Die Jagdkultur unseres Landes bietet die Gelegenheit, die Wildgastronomie und Wildfleisch als kulinarische Zutat zu fördern. Zahlreiche Rezepte zeigen die Beliebtheit von Wildgerichten, und nun wollen wir uns die Zubereitung von Wildschweinrücken näher ansehen.
Wildtiermanagement
Der Verzehr von Wildnahrung ist fast so alt wie die Menschheit. Vor der Domestizierung von Wildtieren gingen unsere Vorfahren einfach auf die Jagd, um ihren Lebensunterhalt zu bestreiten, wobei es nur darum ging, Fleisch zu bekommen.
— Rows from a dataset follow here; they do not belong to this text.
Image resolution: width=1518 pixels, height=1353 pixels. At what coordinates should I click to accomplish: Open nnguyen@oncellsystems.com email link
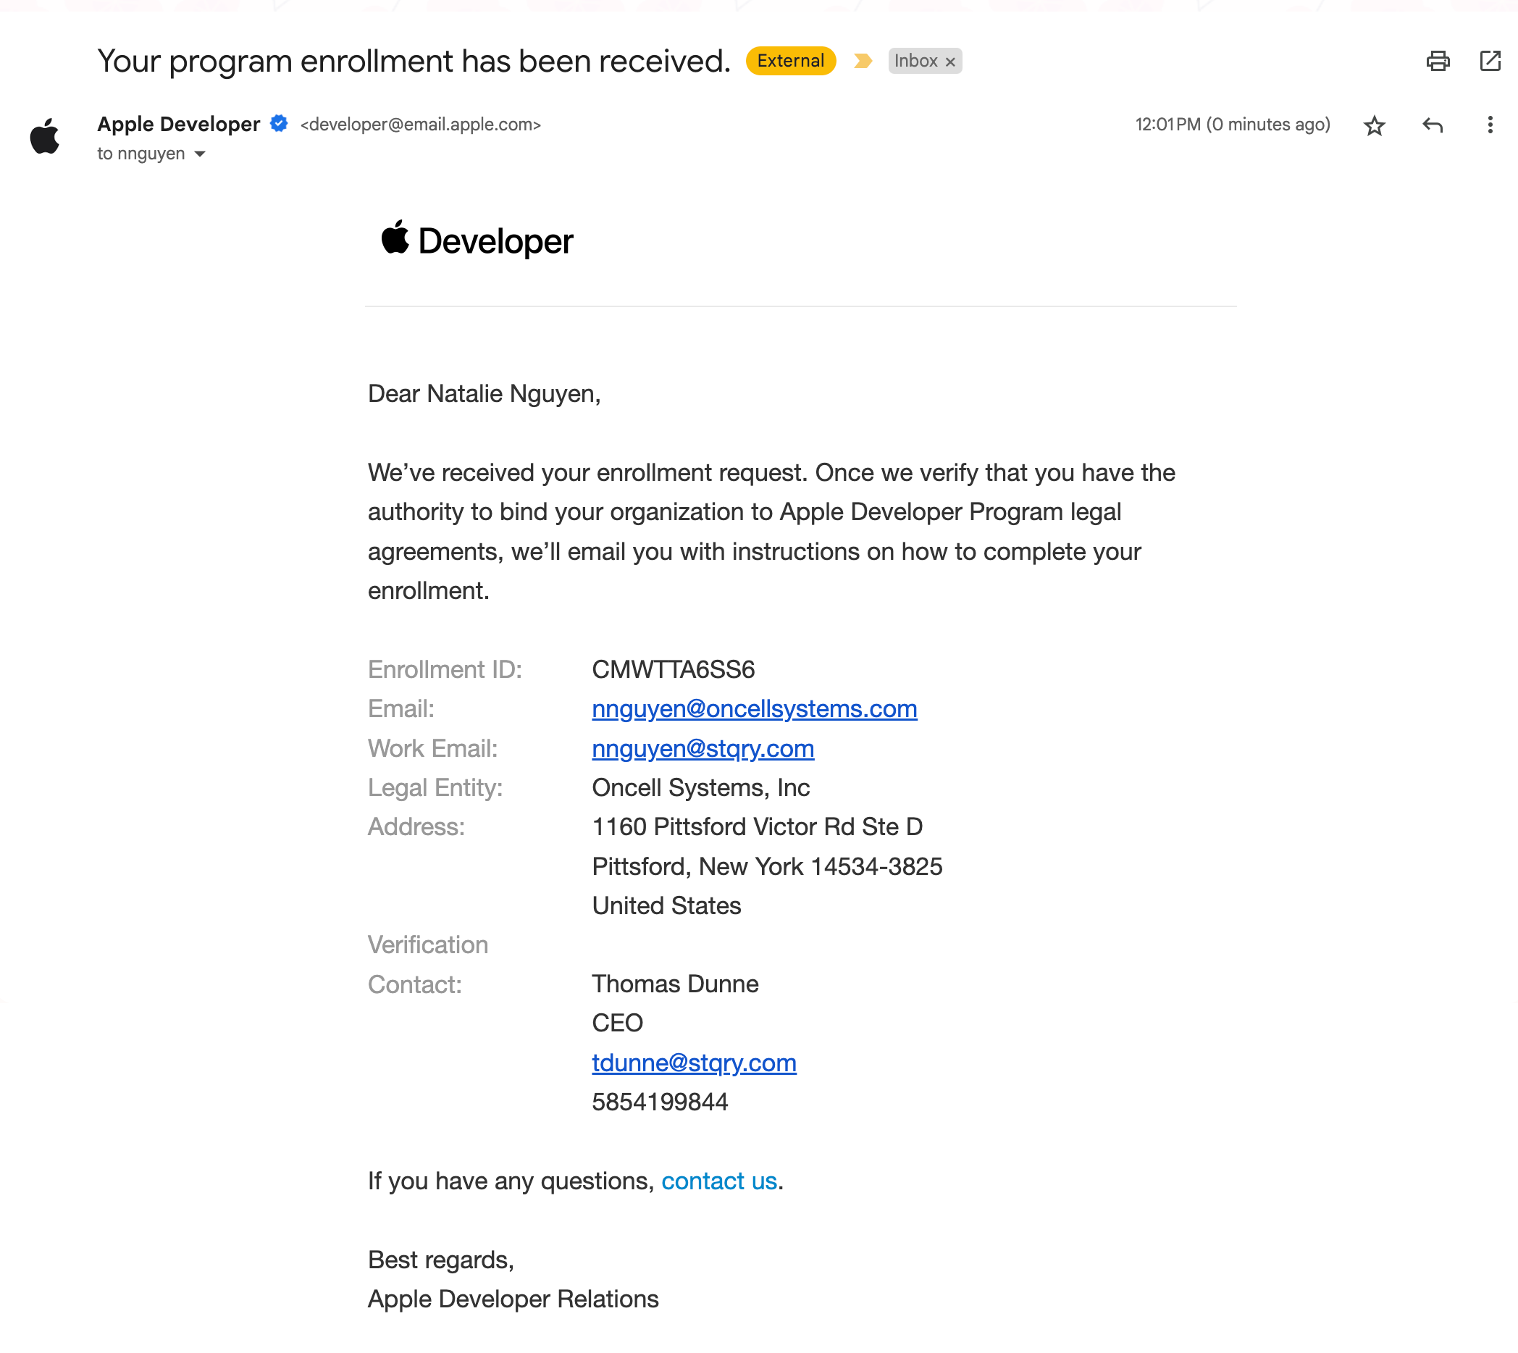coord(754,708)
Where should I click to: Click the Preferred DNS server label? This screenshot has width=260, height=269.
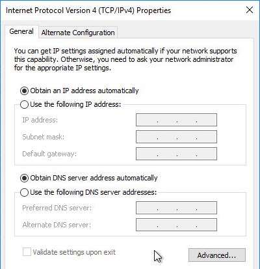(x=57, y=208)
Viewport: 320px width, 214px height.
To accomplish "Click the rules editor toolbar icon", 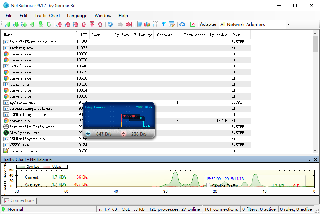I will 172,25.
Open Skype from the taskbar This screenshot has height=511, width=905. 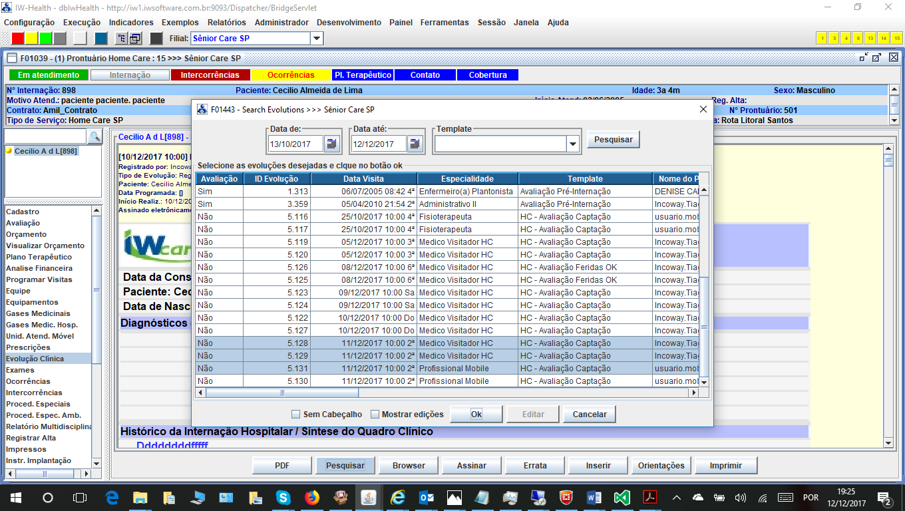point(283,497)
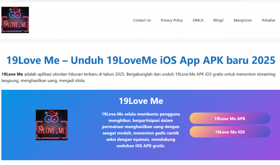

Heute wird die Jagd aus zwei Gründen betrieben. Der eine ist das Wildtiermanagement, um die Größe und Qualität der Wildtierpopulationen zu beeinflussen. Der andere ist die Jagd selbst, bei der es nicht nur um die Tötung des Tieres geht, sondern auch um Wildhege, Wildschutz, Trophäenverwaltung, Tierpflege und möglichen Fang. In beiden Fällen Wildfleisch ist auch das Ziel der Aktivität, die hochwertige Zutaten in die Küche bringen kann.

Wildfleisch ist etwas Besonderes, aber nur wenige Menschen essen es
Vor ein paar hundert Jahren hat unser Land Gastronomie Wildfleisch war Teil ihrer Kultur. Jede Menge Kaninchen, besuchen Sie, Fasan, Mufflon, Wildschwein, haben wir eine Taube gegessen. Es kamen auch Gerichte auf den Tisch, an die wir heute nicht mehr denken würden, wie Schwäne, Pfaue und Dachse. Obwohl es sie immer noch gibt, essen viele Menschen sie nur ungern, obwohl wir viel Nutzen aus ihnen ziehen. Es stammt aus nachhaltiger Wildtierhaltung, die unsere Umwelt schützt, und das Fleisch von Wildtieren ist viel gesünder als das von Haustieren. Es ist kalorien- und fettarm, enthält viel Eisen und Mineralien und hat einen hohen Proteingehalt.

Wildgastronomie
Wildfleisch wird als Zutat in der Küche immer beliebter. Man muss nicht lange nach einem Wildrezept suchen, denn es gibt so viele. Volksbräuche und Küche bilden die Grundlage dafür. Und neue Kochtechniken und Rezepte ermöglichen eine breite Palette von Verwendungsmöglichkeiten für Wildfleisch. Auch hier kommt es auf die Qualität des Rohstoffs, seine Verwendbarkeit und Tradition an. Wer Wildgerichte zubereiten will, muss wissen, wie es geht!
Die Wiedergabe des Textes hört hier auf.